• EXTRAIT DE PAGE:
______________________________

Kenya · 3 mai 2023 · 10 min
La Fondation Aga Khan (AKF) milite depuis de nombreuses années en faveur de l’égalité des genres et de l’égalité des chances pour les femmes et les hommes dans tous les secteurs dans lesquels elle travaille. En sa qualité de directrice monde pour l’égalité des genres à l’AKF, Gulnora Mukhamadieva se consacre à faire avancer ce programme. Nous avons échangé avec elle pour en apprendre plus sur son travail et sur la raison pour laquelle l’égalité des genres fait partie intégrante de l’approche de l’AKF en matière de développement international.
Gulnora, pouvez-vous commencer par nous expliquer en quoi consiste votre travail, ce que vous visez et, globalement, la vision de l’AKF en matière d’égalité des genres ?
L’AKF se donne pour mission d’améliorer le niveau de vie des personnes les plus marginalisées du monde et ce indépendamment de leur religion, de leur genre ou de leurs origines ethniques. Nous plaçons donc l’égalité des genres au cœur du processus d’élaboration de nos programmes. Pour que les communautés auprès desquelles nous travaillons s’épanouissent et prospèrent, nous devons permettre aux femmes comme aux hommes d’exploiter tout leur potentiel. Nous devons particulièrement nous consacrer aux jeunes filles pour nous assurer qu’aucun obstacle n’entrave leurs possibilités d’apprendre, de se développer et de contribuer à tous les aspects de la société.
Lorsque je parle de l’égalité des genres, je cite souvent Son Altesse l’Aga Khan : « La poursuite de la justice et de la sécurité, la lutte pour l’égalité des chances, la quête de la tolérance et de l’harmonie et le respect de la dignité humaine sont autant d’impératifs moraux en faveur desquels nous devons travailler et auxquels nous devons penser au quotidien ».
Mon travail ici, pour lequel je suis entrée en fonction en 2019, consiste principalement à aider l’organisation à remplir cette mission et à concrétiser notre engagement. Au quotidien, je pilote le programme d’égalité des genres et d’autonomisation des femmes et travaille pour ce faire en étroite collaboration avec nos unités nationales et nos partenaires pour garantir que tous les efforts d’intégration de l’égalité des genres prévus dans nos programmes sont bien mis en œuvre à l’échelle locale. J’aide également mes collègues et les responsables et référents pour l’intégration de l’égalité des genres à développer des stratégies, car bon nombre de nos équipes mènent actuellement un processus d’élaboration de stratégies de renforcement de l’égalité des genres spécifiques à leur pays. C’est un vaste domaine de travail, car chaque pays présente des contextes, des besoins et des priorités qui diffèrent. Dans toutes les régions dans lesquelles intervient l’AKF, les besoins en matière d’égalité des genres sont colossaux.
Qu’est-ce que l’égalité des genres pour vous ? Quel rôle joue l’AKF à cet égard ?

______________________________

• DONNÉES BRUTES:
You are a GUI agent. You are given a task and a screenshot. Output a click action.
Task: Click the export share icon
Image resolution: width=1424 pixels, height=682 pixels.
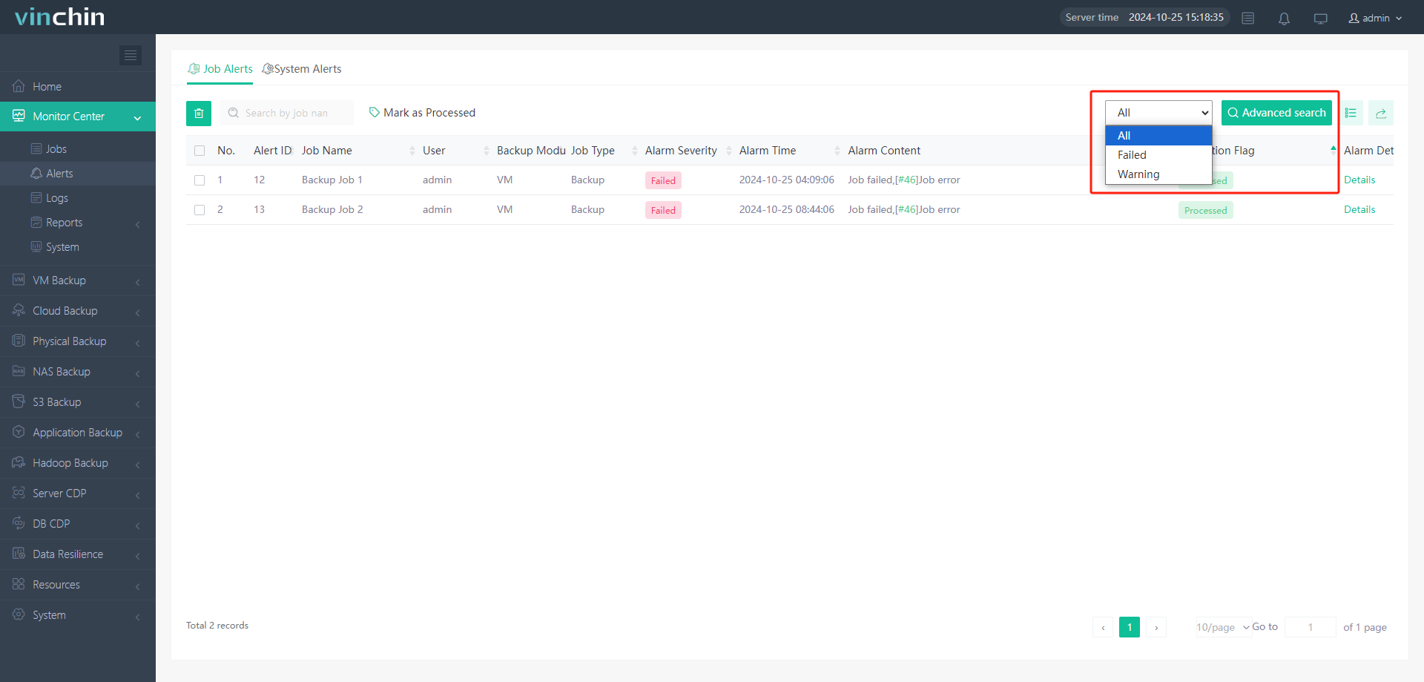point(1380,114)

______________________________

• CONSIGNE: Citez, s'il vous plaît, le passage de l'entretien sur l'égalité des genres allant de « L’AKF se donne » jusqu'à « de la société. ».

• CORRIGÉ:
L’AKF se donne pour mission d’améliorer le niveau de vie des personnes les plus marginalisées du monde et ce indépendamment de leur religion, de leur genre ou de leurs origines ethniques. Nous plaçons donc l’égalité des genres au cœur du processus d’élaboration de nos programmes. Pour que les communautés auprès desquelles nous travaillons s’épanouissent et prospèrent, nous devons permettre aux femmes comme aux hommes d’exploiter tout leur potentiel. Nous devons particulièrement nous consacrer aux jeunes filles pour nous assurer qu’aucun obstacle n’entrave leurs possibilités d’apprendre, de se développer et de contribuer à tous les aspects de la société.